## Task goal
Word for word, set down the full listing below.

## Extracted data
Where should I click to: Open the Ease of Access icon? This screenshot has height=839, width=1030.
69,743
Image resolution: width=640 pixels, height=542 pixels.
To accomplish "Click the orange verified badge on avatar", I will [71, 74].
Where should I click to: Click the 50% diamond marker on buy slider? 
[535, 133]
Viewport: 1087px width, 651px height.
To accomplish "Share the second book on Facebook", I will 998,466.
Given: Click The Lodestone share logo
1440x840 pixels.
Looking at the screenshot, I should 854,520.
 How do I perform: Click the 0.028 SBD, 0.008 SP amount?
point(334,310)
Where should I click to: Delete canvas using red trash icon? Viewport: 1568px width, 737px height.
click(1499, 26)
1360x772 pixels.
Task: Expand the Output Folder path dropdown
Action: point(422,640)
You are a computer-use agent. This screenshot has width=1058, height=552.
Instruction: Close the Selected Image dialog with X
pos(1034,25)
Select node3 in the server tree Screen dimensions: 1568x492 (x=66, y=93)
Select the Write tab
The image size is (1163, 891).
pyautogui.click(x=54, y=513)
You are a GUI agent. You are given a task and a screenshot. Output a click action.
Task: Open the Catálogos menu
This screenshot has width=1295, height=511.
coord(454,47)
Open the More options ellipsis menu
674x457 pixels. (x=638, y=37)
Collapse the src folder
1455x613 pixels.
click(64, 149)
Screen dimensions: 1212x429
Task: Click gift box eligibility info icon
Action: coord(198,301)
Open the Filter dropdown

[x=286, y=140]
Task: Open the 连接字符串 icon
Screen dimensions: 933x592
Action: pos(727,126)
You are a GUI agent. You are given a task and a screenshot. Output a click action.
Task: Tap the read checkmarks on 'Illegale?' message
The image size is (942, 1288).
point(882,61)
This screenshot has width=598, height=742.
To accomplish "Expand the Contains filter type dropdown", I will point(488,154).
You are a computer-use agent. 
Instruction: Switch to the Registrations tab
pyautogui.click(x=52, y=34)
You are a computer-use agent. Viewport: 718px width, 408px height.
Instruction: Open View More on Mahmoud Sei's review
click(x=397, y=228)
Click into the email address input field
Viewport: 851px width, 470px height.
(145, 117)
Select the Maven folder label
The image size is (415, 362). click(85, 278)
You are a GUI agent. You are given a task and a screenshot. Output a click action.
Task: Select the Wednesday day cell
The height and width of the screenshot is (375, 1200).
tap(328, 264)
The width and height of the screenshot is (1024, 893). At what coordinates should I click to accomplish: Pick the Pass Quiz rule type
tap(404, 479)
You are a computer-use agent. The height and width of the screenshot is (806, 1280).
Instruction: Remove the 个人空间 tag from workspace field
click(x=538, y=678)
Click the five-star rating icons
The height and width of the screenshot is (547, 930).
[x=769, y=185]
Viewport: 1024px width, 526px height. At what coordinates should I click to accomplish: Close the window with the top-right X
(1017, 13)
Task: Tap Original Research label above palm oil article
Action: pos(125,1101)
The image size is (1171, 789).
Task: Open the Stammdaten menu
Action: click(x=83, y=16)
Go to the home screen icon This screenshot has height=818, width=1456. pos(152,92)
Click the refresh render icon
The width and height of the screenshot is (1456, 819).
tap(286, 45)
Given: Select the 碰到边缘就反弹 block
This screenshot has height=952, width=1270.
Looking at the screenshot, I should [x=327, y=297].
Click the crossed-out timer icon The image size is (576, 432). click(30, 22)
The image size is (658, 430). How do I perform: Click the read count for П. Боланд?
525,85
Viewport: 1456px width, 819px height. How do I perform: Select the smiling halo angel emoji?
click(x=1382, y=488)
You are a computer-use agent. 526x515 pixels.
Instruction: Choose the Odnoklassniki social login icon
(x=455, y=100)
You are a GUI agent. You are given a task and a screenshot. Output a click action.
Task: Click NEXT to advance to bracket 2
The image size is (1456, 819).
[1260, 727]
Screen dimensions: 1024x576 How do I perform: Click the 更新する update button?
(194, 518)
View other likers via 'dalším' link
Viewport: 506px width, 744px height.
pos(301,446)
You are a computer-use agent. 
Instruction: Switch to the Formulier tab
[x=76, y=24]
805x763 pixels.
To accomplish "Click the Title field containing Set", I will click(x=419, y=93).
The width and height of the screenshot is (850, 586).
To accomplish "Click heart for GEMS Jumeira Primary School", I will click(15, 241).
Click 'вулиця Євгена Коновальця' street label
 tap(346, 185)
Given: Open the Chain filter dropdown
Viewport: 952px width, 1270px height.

## Finished task
Where should I click to: Open the Ease of Access icon? This screenshot has height=839, width=1030.
69,743
Image resolution: width=640 pixels, height=542 pixels.
To accomplish "Click the orange verified badge on avatar", I will [71, 74].
Where should I click to: Click the 50% diamond marker on buy slider? 
[535, 133]
Viewport: 1087px width, 651px height.
To accomplish "Share the second book on Facebook", I will 998,466.
Given: Click The Lodestone share logo
1440x840 pixels.
Looking at the screenshot, I should 854,520.
 How do I perform: Click the 0.028 SBD, 0.008 SP amount?
point(334,310)
Where should I click to: Delete canvas using red trash icon? Viewport: 1568px width, 737px height.
click(1499, 26)
1360x772 pixels.
Task: Expand the Output Folder path dropdown
Action: point(422,640)
You are a computer-use agent. This screenshot has width=1058, height=552.
Instruction: Close the Selected Image dialog with X
pos(1034,25)
Select node3 in the server tree Screen dimensions: 1568x492 (x=66, y=93)
Select the Write tab
The image size is (1163, 891).
pyautogui.click(x=54, y=513)
You are a GUI agent. You are given a task and a screenshot. Output a click action.
Task: Open the Catálogos menu
This screenshot has width=1295, height=511.
coord(454,47)
Open the More options ellipsis menu
674x457 pixels. (x=638, y=37)
Collapse the src folder
1455x613 pixels.
click(64, 149)
Screen dimensions: 1212x429
Task: Click gift box eligibility info icon
Action: coord(198,301)
Open the Filter dropdown

[x=286, y=140]
Task: Open the 连接字符串 icon
Screen dimensions: 933x592
Action: pos(727,126)
You are a GUI agent. You are given a task and a screenshot. Output a click action.
Task: Tap the read checkmarks on 'Illegale?' message
The image size is (942, 1288).
point(882,61)
This screenshot has width=598, height=742.
To accomplish "Expand the Contains filter type dropdown", I will point(488,154).
You are a computer-use agent. 
Instruction: Switch to the Registrations tab
pyautogui.click(x=52, y=34)
You are a computer-use agent. Viewport: 718px width, 408px height.
Instruction: Open View More on Mahmoud Sei's review
click(x=397, y=228)
Click into the email address input field
Viewport: 851px width, 470px height.
(145, 117)
Select the Maven folder label
The image size is (415, 362). click(85, 278)
You are a GUI agent. You are given a task and a screenshot. Output a click action.
Task: Select the Wednesday day cell
The height and width of the screenshot is (375, 1200).
tap(328, 264)
The width and height of the screenshot is (1024, 893). At what coordinates should I click to accomplish: Pick the Pass Quiz rule type
tap(404, 479)
You are a computer-use agent. The height and width of the screenshot is (806, 1280).
Instruction: Remove the 个人空间 tag from workspace field
click(x=538, y=678)
Click the five-star rating icons
The height and width of the screenshot is (547, 930).
[x=769, y=185]
Viewport: 1024px width, 526px height. At what coordinates should I click to accomplish: Close the window with the top-right X
(1017, 13)
Task: Tap Original Research label above palm oil article
Action: pos(125,1101)
The image size is (1171, 789).
Task: Open the Stammdaten menu
Action: click(x=83, y=16)
Go to the home screen icon This screenshot has height=818, width=1456. pos(152,92)
Click the refresh render icon
The width and height of the screenshot is (1456, 819).
tap(286, 45)
Given: Select the 碰到边缘就反弹 block
This screenshot has height=952, width=1270.
Looking at the screenshot, I should [x=327, y=297].
Click the crossed-out timer icon The image size is (576, 432). click(30, 22)
The image size is (658, 430). How do I perform: Click the read count for П. Боланд?
525,85
Viewport: 1456px width, 819px height. How do I perform: Select the smiling halo angel emoji?
click(x=1382, y=488)
You are a computer-use agent. 526x515 pixels.
Instruction: Choose the Odnoklassniki social login icon
(x=455, y=100)
You are a GUI agent. You are given a task and a screenshot. Output a click action.
Task: Click NEXT to advance to bracket 2
The image size is (1456, 819).
[1260, 727]
Screen dimensions: 1024x576 How do I perform: Click the 更新する update button?
(194, 518)
View other likers via 'dalším' link
Viewport: 506px width, 744px height.
pos(301,446)
You are a computer-use agent. 
Instruction: Switch to the Formulier tab
[x=76, y=24]
805x763 pixels.
To accomplish "Click the Title field containing Set", I will click(x=419, y=93).
The width and height of the screenshot is (850, 586).
To accomplish "Click heart for GEMS Jumeira Primary School", I will click(15, 241).
Click 'вулиця Євгена Коновальця' street label
 tap(346, 185)
Given: Open the Chain filter dropdown
Viewport: 952px width, 1270px height.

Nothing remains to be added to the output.